## Text section
Virginia Bio-Connect will offer virtual mentorship to young entrepreneurs through a virtual entrepreneur-in-residence network. These entrepreneurs-in-residence will mentor life science companies across the state of Virginia irrespective of location. In the past, support from entrepreneurs-in-residence was not offered virtually and this new program will be able to reach a wider array of companies across the Commonwealth.

“With this initiative, we want to show that Virginia has a supportive life science ecosystem with interconnected companies and organizations that are working together,” Newby said.

Another project working to retain talent in the region is the Experiential Learning in Tech Employment (ELITE) Internship Program. The Region 2 project grew out of a need for more technology experience in the region, and works to help businesses in the technology sector more easily attract talent from local universities, a valuable resource for businesses.

This project focuses on assisting small to midsize businesses who may not have the resources to host an internship program. Two Professional Internship Organizations, the Exelaration Center and MAXX Potential, will help connect interns and apprentices to local businesses and give them the opportunity to work on technology projects.

“As individuals graduate from intern and apprenticeship programs, the company they have been working with may extend employment. It is our hope this program will become an employment resource within our region,” said John Phillips, President of the Roanoke-Blacksburg Technology Council and leader of the ELITE Internship Program.

“This program allows these companies to find many ways to interact with our universities to discover talent and that’s what we want to see. There are many opportunities in the region for both students and businesses,” he said.

The Destination for Talent Program, led by Catherine Amelink, works with Virginia Tech students and faculty and seeks to bring awareness of the long-term career opportunities that exist in Region 2.

The program connects local employers with Virginia Tech students who can take advantage of paid internships while completing coursework. The program also connects employers with faculty. Through the program, faculty can consider project-based learning opportunities inside and outside of the classroom and local employers are given another opportunity to build their brand with a pool of talent.

## Data supplied
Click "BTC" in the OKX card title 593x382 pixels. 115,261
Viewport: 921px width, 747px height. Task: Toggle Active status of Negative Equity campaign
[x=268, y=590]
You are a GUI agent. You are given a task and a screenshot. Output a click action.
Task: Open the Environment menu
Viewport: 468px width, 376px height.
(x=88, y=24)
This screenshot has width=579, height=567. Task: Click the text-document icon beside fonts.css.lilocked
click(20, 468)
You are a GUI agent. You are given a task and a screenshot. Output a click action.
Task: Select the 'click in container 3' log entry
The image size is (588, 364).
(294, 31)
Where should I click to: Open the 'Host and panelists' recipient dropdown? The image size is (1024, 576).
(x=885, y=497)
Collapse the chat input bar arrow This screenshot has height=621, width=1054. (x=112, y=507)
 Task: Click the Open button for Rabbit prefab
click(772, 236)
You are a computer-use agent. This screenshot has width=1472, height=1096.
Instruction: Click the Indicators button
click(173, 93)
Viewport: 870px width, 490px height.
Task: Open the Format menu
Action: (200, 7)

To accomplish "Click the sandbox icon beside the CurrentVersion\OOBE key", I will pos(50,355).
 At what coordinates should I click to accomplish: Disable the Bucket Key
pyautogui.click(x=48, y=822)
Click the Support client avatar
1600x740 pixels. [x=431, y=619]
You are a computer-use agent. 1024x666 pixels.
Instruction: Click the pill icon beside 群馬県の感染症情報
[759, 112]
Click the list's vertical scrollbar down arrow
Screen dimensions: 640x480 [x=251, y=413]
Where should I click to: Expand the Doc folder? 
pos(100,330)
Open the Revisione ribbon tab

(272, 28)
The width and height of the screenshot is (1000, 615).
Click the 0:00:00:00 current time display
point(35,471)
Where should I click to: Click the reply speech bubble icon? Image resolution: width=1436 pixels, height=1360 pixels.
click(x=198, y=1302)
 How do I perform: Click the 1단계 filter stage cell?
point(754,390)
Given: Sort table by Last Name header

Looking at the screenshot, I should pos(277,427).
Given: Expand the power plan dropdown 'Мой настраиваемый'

## To do
#1 According to the passage on Virginia workforce programs, which two Professional Internship Organizations will connect interns and apprentices to local businesses?
#2 Continue the passage on Virginia workforce programs from its final sentence.
The material was drawn from a separate source unrelated to the passage on Virginia workforce programs.

## Results by task
#1 The Exelaration Center and MAXX Potential.

#2
Other activities include programming that makes students aware of the live-work-play opportunities in the region while they are participating in their internships, so there is a greater likelihood of talent retention as students graduate.

“There’s a lot of opportunities with local employers that would enable young talent to develop desirable workforce skills but our students tend to overlook these opportunities or lack awareness of them and go elsewhere,” Amelink said.

Projects such as IGNITE and Classrooms to Careers focus on preparing the younger generation for the workforce. The IGNITE program, through the United Way of Southwest Virginia, hosts an annual Careers Expo for 7th grade students where students learn about careers and occupations in the Southwest Virginia region as they are developing their Academic Career Plans. The event was shifted online in 2020 and allowed for other grades, including high school students, to participate.

Classrooms to Careers introduces high school students to careers in IT, walks them through the application process, and places them in IT roles. “The earlier we can expose students to careers in STEM and Information Technology the more likely they are to consider it and see it as something that they can do,” said Mark Husband, Director of CTE and Virtual Learning at Montgomery County Public Schools.

“The myriad of talent projects that are taking place in GO Virginia Region 2 encourage individuals to be aware of the opportunities they have around them and take advantage of the resources they have available. The projects are providing individuals with valuable work experience and preparing them for future careers,” said John Provo, director of the Office of Economic Development.